- Cover art of Eagle #13 (January 1988)

Publication information
- Publisher: Crystal Comics; Apple Comics; American Mythology Productions
- Schedule: Monthly
- Format: Ongoing series
- Publication date: (Vol. 1): 1986–1989 (Vol. 2): 2016
- No. of issues: (Vol. 1): 23 (#1–16, Crystal; #17–23, Apple) (Vol. 2): 1

Creative team
- Created by: Neil Vokes and Rich Rankin
- Written by: Jack Herman; also Neil Vokes, Rich Rankin
- Artist(s): Neil Vokes and Rich Rankin

= Eagle (Richard Eagle) =

Eagle is a black-and-white indie comic book series which originated in 1986 by artists Neil Vokes and Rich Rankin. Most issues were written by Jack Herman, although some were written by Herman, Vokes and Rankin. It was originally published by its creators as Crystal Comics (Crystal Publications), then by Apple Comics. Initially the Eagle series ran for 23 issues, ending in 1989; the last 7 issues were published by Apple Comics. The series achieved a cult following.
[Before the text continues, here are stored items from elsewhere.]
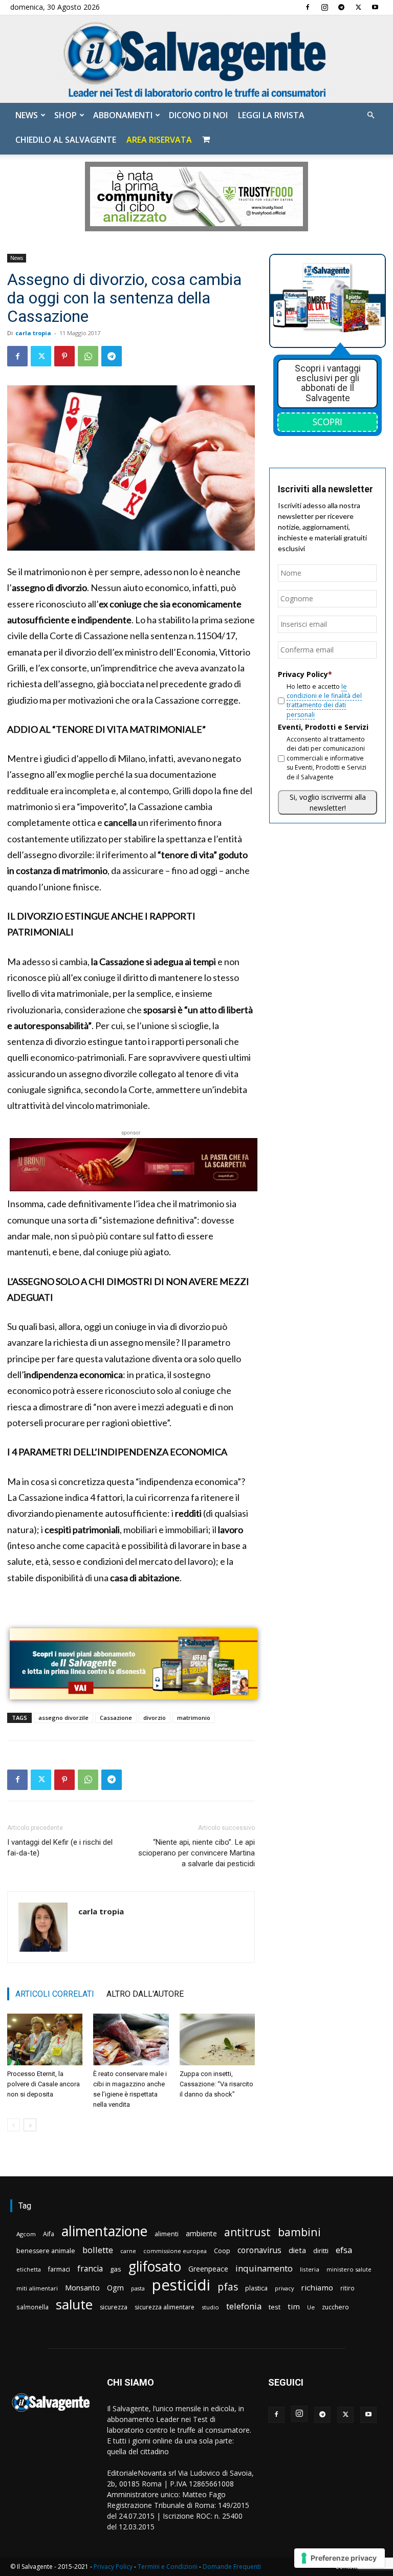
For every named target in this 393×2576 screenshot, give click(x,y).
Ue (311, 2307)
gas (115, 2269)
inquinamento (264, 2268)
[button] (370, 115)
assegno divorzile (63, 1717)
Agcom (26, 2234)
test (274, 2306)
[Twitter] (358, 7)
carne (128, 2251)
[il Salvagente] (196, 59)
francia (90, 2268)
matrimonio (193, 1717)
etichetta (28, 2269)
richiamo (317, 2287)
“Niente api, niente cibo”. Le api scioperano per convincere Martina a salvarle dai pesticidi (196, 1853)
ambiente (201, 2233)
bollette (97, 2249)
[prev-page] (13, 2125)
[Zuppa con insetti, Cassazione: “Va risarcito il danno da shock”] (217, 2039)
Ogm (115, 2288)
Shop (65, 115)
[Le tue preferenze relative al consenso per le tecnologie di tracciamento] (339, 2558)
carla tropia (33, 333)
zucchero (335, 2307)
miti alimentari (37, 2288)
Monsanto (82, 2288)
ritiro (347, 2288)
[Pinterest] (64, 356)
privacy (284, 2288)
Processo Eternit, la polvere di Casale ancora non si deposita (43, 2084)
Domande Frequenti (232, 2566)
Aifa (48, 2234)
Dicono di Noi (198, 115)
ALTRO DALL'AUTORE (145, 1994)
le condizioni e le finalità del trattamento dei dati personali (324, 700)
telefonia (243, 2306)
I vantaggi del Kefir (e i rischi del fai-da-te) (60, 1848)
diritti (321, 2250)
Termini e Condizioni (168, 2566)
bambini (299, 2231)
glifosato (154, 2266)
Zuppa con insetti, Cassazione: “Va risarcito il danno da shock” (216, 2084)
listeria (309, 2269)
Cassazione (116, 1717)
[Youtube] (375, 7)
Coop (222, 2250)
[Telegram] (341, 7)
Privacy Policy (113, 2566)
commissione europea (175, 2251)
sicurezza (113, 2307)
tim (294, 2306)
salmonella (32, 2307)
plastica (256, 2288)
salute (74, 2304)
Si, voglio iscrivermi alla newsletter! (328, 802)
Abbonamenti (122, 115)
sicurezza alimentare (164, 2307)
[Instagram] (324, 7)
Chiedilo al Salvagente (65, 139)
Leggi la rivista (271, 115)
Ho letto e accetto (324, 700)
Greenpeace (208, 2269)
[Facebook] (307, 7)
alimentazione (104, 2230)
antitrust (247, 2231)
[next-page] (30, 2125)
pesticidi (181, 2285)
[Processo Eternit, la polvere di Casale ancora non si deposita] (44, 2039)
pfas (227, 2287)
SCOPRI (327, 422)
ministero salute (349, 2269)
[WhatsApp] (88, 356)
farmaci (59, 2269)
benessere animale (45, 2250)
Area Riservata (159, 139)
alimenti (167, 2234)
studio (210, 2307)
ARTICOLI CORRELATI (54, 1994)
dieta (297, 2250)
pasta (138, 2288)
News (26, 115)
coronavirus (259, 2250)
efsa (344, 2250)
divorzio (154, 1717)
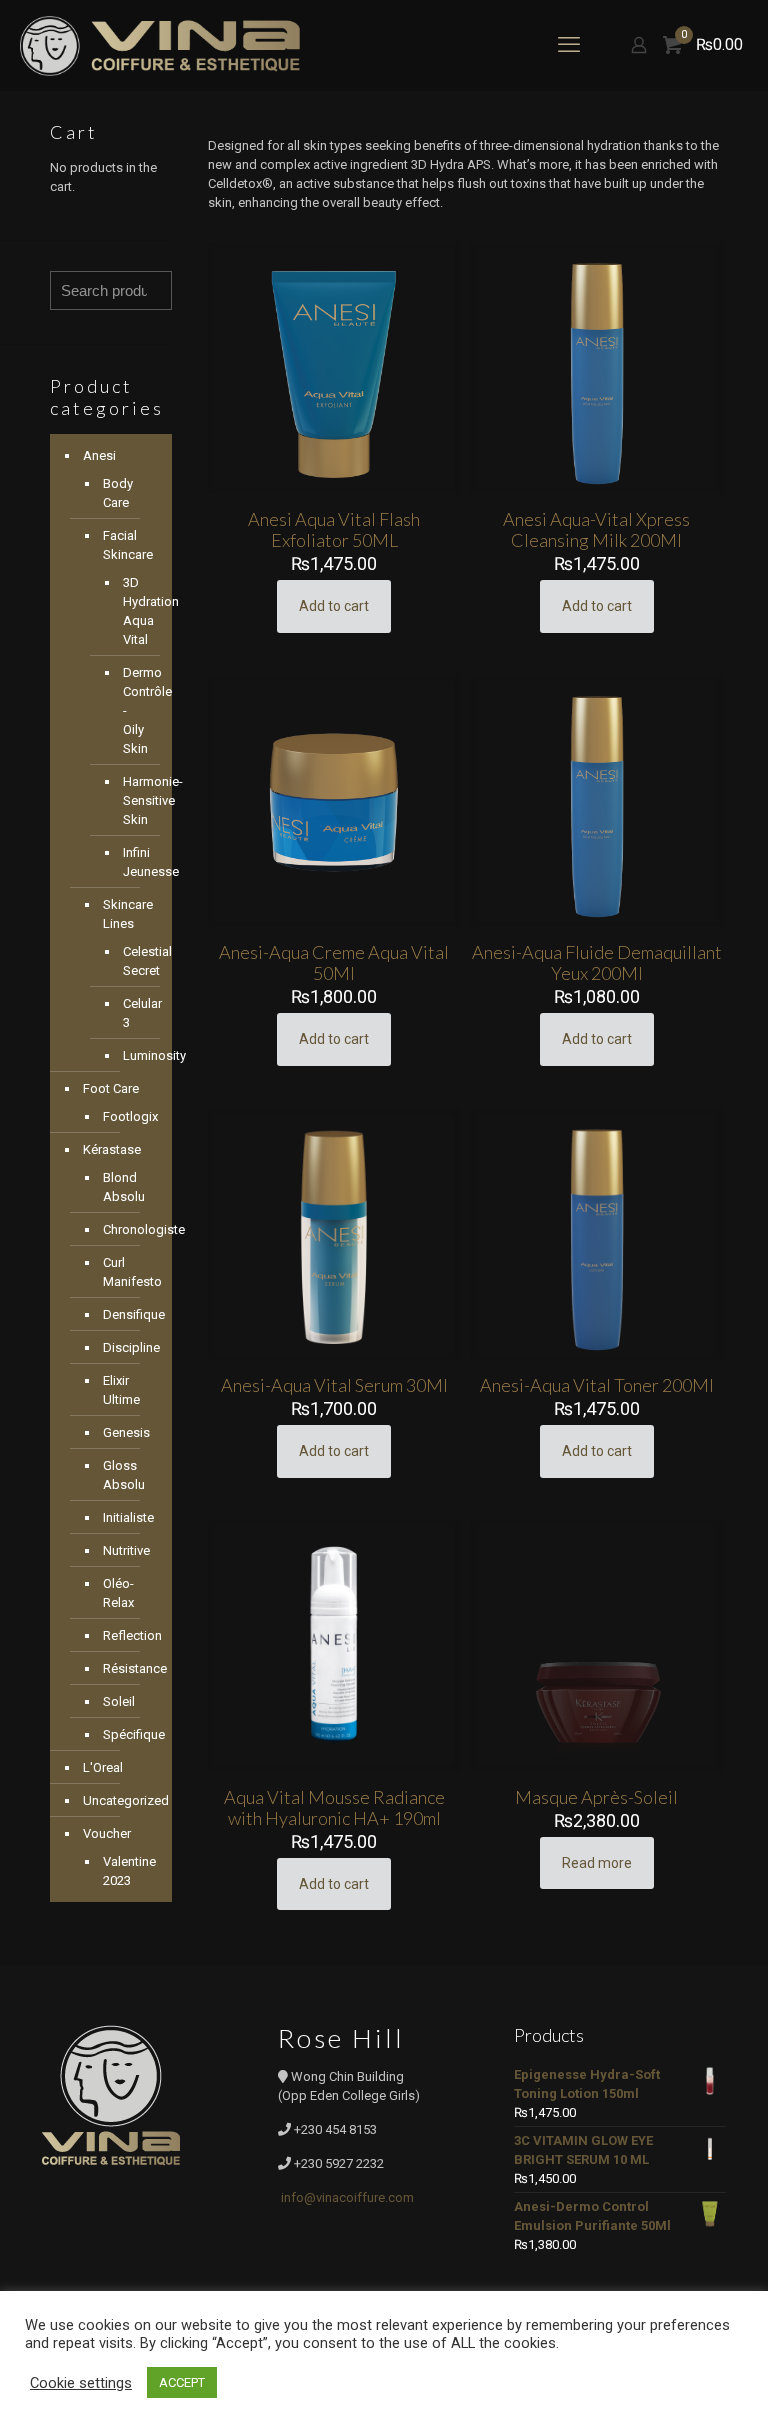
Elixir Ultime (121, 1390)
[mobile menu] (569, 45)
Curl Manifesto (127, 1272)
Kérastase (112, 1149)
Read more (597, 1863)
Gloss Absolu (124, 1475)
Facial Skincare (127, 545)
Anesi (99, 455)
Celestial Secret (132, 961)
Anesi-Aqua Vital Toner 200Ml (597, 1385)
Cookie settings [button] (81, 2383)
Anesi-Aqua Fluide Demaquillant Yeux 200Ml (597, 962)
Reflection (127, 1635)
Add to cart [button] (334, 606)
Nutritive (126, 1550)
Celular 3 (132, 1013)
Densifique (127, 1314)
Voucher (107, 1833)
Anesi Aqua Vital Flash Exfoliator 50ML (334, 529)
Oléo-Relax (118, 1593)
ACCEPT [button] (182, 2382)
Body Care (118, 493)
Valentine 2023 (127, 1871)
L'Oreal (103, 1767)
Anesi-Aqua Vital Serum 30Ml (334, 1385)
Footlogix (127, 1116)
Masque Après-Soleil (596, 1797)
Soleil (119, 1701)
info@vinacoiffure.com (347, 2197)
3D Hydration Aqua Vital (132, 611)
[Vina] (160, 45)
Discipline (127, 1347)
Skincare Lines (127, 914)
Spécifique (127, 1734)
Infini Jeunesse (132, 862)
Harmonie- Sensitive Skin (132, 800)
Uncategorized (122, 1800)
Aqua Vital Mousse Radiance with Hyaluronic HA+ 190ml (334, 1807)
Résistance (127, 1668)
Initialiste (127, 1517)
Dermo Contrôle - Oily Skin (132, 710)
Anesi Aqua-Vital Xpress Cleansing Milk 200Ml (596, 529)
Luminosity (132, 1055)
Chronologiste (127, 1229)
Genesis (126, 1432)
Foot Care (111, 1088)
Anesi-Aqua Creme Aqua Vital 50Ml (334, 962)
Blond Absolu (124, 1187)
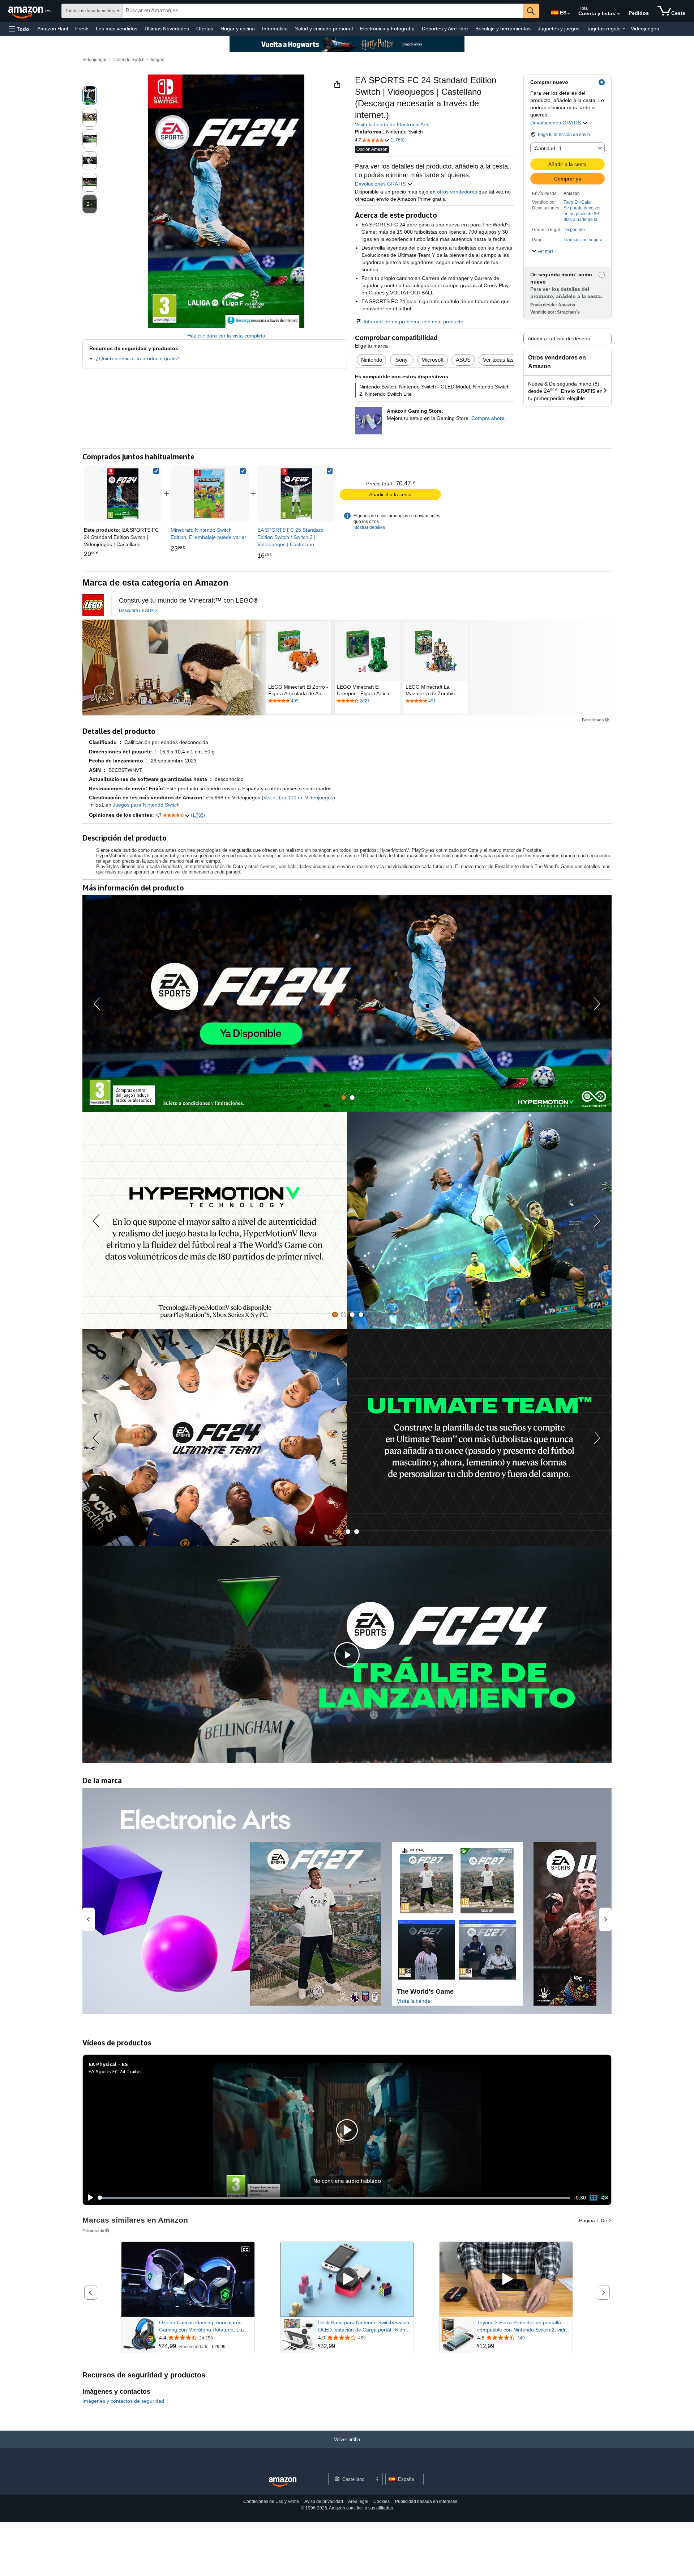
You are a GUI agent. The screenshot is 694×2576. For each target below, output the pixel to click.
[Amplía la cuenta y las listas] (618, 14)
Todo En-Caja (577, 202)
It was revived in 2016 by publisher American Mythology Productions and again features art by Vokes and writing by Herman.

==Summary==
Eagle chronicled the adventures of detective and vigilante Richard Eagle, a mystic and martial arts adept who wields a sword. Eagle resides in Crystal City on a futuristic Earth, inhabited by humans and non-humans (presumably extraterrestrials).